Top of Input
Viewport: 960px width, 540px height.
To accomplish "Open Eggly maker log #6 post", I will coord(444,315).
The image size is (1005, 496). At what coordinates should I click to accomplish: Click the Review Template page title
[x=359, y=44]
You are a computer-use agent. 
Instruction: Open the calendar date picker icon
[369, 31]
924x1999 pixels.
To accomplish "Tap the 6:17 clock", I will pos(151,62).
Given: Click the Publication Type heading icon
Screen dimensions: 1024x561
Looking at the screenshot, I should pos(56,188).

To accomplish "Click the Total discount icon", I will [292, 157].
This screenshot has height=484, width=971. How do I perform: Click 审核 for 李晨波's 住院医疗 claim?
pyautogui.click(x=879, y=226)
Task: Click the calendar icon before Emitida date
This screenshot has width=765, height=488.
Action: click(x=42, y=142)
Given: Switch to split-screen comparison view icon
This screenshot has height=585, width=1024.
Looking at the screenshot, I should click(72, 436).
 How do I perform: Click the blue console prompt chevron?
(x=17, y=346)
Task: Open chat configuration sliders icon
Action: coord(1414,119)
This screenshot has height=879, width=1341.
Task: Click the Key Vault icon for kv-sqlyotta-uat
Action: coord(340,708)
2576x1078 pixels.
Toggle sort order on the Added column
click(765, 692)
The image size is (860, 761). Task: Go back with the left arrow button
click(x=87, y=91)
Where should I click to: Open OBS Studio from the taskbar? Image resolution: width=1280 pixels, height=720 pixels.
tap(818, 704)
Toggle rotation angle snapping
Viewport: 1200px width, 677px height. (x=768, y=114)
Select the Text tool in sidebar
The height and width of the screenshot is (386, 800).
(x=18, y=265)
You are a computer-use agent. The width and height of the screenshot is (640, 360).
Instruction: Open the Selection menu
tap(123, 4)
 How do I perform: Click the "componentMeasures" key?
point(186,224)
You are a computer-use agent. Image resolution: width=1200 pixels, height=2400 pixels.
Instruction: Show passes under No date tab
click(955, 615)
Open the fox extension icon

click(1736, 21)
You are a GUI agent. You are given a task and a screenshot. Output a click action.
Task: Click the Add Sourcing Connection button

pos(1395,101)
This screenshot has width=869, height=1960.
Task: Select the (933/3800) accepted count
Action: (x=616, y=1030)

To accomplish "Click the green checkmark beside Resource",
Bottom of Input
- [Your task]:
The required output is the lines from the one holding "Toggle rotation angle snapping" through the last line of the entries above, copied exactly.

- [Solved exercise]:
Toggle rotation angle snapping
Viewport: 1200px width, 677px height. (x=768, y=114)
Select the Text tool in sidebar
The height and width of the screenshot is (386, 800).
(x=18, y=265)
You are a computer-use agent. The width and height of the screenshot is (640, 360).
Instruction: Open the Selection menu
tap(123, 4)
 How do I perform: Click the "componentMeasures" key?
point(186,224)
You are a computer-use agent. Image resolution: width=1200 pixels, height=2400 pixels.
Instruction: Show passes under No date tab
click(955, 615)
Open the fox extension icon

click(1736, 21)
You are a GUI agent. You are given a task and a screenshot. Output a click action.
Task: Click the Add Sourcing Connection button

pos(1395,101)
This screenshot has width=869, height=1960.
Task: Select the (933/3800) accepted count
Action: (x=616, y=1030)

To accomplish "Click the green checkmark beside Resource",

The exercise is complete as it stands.